◆ **WHAT YOU HAVE TO DO**: Lines of the material that include the string "Collapse" should be returned.

◆ **DATA PROVIDED**:

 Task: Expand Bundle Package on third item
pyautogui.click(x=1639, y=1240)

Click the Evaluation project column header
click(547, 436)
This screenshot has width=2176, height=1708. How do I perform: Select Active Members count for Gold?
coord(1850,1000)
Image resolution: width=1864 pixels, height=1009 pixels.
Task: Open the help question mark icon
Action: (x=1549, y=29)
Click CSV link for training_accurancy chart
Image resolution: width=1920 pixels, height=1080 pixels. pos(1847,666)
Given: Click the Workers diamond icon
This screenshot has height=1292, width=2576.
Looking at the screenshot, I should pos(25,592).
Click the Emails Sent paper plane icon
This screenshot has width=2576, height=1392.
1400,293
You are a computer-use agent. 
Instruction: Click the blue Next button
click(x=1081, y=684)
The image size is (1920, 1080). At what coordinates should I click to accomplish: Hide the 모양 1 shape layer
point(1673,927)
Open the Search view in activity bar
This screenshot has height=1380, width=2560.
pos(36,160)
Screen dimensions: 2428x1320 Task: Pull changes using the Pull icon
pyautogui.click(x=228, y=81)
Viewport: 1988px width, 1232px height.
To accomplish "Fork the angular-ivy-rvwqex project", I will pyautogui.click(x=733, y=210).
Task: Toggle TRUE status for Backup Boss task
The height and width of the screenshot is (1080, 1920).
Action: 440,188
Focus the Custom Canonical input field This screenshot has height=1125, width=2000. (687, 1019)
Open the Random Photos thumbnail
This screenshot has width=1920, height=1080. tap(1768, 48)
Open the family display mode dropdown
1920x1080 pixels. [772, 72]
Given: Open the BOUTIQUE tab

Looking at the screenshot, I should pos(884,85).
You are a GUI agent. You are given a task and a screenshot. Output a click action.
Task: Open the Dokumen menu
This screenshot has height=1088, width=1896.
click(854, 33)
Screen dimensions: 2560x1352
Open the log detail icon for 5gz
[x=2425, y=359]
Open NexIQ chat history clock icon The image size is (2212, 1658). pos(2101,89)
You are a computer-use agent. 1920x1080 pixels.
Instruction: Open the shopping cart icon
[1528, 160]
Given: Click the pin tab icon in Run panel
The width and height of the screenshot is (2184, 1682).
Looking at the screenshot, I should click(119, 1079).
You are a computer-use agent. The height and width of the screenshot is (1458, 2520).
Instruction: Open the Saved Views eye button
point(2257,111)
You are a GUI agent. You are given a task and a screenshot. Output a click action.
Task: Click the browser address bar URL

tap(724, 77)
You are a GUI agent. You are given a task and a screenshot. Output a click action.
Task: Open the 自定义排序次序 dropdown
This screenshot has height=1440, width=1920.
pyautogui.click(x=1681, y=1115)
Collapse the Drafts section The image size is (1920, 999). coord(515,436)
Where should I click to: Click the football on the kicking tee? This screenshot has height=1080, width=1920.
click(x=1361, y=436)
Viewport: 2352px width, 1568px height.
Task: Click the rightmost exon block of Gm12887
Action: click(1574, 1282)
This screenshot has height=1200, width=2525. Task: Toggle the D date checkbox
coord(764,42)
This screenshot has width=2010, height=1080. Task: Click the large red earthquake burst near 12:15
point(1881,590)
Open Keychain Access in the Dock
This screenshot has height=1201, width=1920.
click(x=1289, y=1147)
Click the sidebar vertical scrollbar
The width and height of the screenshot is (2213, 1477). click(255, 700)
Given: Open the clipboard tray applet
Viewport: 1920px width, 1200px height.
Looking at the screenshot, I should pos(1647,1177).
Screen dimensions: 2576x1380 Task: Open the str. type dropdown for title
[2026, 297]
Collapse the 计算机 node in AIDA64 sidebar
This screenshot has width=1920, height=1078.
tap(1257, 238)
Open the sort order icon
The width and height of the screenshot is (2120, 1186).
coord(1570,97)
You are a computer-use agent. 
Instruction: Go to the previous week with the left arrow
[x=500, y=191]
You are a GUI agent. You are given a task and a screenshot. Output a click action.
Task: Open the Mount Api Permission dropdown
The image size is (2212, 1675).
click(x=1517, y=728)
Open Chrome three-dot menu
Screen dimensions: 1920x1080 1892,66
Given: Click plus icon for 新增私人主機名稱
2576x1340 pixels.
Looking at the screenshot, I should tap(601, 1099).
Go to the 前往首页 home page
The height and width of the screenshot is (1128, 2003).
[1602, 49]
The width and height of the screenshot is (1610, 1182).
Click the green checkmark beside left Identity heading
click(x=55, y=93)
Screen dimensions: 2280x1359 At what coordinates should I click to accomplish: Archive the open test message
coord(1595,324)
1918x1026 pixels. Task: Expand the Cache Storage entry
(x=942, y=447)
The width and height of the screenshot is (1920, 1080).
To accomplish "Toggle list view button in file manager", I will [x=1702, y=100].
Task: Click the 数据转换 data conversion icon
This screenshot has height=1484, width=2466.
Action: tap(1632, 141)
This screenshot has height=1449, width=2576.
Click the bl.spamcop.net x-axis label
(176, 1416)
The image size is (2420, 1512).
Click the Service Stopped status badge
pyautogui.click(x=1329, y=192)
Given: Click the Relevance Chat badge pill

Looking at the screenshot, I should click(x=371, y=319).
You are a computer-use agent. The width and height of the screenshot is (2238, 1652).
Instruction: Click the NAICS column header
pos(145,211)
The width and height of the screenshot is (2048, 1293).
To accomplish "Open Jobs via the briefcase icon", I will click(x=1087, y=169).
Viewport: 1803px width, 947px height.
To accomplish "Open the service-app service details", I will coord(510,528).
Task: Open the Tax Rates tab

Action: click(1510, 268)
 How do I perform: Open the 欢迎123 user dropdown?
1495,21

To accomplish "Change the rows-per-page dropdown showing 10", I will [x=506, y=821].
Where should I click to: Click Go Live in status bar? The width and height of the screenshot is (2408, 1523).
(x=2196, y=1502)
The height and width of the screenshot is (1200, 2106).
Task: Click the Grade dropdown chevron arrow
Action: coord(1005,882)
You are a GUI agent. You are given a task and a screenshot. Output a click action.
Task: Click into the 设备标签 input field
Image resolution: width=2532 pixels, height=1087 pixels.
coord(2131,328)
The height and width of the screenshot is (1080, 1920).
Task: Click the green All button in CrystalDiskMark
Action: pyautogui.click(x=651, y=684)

◆ **ANSWER TO THE PROBLEM**:
Collapse the Drafts section The image size is (1920, 999). coord(515,436)
Collapse the 计算机 node in AIDA64 sidebar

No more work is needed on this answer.